- Work instruction -
Provide only the number of lines in the records below that include "computer".

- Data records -
····················

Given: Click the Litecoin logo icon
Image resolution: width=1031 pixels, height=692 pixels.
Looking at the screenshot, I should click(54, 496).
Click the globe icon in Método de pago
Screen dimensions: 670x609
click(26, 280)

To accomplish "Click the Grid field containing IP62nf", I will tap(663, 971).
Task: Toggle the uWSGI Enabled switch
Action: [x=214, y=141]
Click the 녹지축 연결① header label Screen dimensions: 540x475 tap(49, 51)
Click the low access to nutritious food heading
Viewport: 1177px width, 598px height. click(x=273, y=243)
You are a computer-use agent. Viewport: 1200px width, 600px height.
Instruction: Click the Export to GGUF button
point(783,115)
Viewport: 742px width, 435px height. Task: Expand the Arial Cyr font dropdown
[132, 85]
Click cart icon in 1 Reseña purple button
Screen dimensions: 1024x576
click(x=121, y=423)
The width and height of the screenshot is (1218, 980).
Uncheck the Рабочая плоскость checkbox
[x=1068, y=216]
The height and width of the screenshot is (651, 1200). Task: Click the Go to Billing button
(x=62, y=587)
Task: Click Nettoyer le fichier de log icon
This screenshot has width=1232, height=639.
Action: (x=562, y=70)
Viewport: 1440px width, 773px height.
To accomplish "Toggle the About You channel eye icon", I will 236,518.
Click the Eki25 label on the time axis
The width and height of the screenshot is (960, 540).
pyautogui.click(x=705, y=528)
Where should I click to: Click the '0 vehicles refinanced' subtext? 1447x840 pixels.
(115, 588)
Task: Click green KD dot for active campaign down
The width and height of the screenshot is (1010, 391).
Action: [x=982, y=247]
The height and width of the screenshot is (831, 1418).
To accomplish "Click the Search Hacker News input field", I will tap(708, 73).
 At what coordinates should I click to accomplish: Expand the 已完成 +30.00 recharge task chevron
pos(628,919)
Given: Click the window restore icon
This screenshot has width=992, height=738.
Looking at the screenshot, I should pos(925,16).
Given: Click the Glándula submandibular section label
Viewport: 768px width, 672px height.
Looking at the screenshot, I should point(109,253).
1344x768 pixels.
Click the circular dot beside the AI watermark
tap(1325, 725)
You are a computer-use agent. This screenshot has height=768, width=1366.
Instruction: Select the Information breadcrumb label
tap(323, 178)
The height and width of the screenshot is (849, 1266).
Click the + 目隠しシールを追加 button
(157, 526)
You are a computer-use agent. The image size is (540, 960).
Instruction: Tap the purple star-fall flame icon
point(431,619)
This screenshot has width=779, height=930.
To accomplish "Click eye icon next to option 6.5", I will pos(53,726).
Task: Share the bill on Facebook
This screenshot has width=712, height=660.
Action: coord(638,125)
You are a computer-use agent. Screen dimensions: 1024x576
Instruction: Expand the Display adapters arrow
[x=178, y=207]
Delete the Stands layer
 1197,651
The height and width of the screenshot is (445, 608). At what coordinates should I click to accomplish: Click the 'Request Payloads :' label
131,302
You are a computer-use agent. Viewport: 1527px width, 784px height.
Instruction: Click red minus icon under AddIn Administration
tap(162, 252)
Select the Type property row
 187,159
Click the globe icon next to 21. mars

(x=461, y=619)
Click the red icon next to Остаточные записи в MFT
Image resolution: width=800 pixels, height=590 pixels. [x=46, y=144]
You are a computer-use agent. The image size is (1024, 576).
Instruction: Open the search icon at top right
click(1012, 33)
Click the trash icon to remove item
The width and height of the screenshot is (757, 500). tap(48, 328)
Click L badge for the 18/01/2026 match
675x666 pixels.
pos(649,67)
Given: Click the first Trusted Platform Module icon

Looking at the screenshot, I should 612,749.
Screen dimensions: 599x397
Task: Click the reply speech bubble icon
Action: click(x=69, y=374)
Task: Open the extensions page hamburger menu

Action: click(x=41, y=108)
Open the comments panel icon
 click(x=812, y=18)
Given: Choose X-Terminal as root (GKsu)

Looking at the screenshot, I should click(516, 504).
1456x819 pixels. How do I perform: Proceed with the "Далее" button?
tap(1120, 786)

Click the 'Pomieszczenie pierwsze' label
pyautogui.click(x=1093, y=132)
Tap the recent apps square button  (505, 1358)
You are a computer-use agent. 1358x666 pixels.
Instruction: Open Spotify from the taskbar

····················

- Answer -
7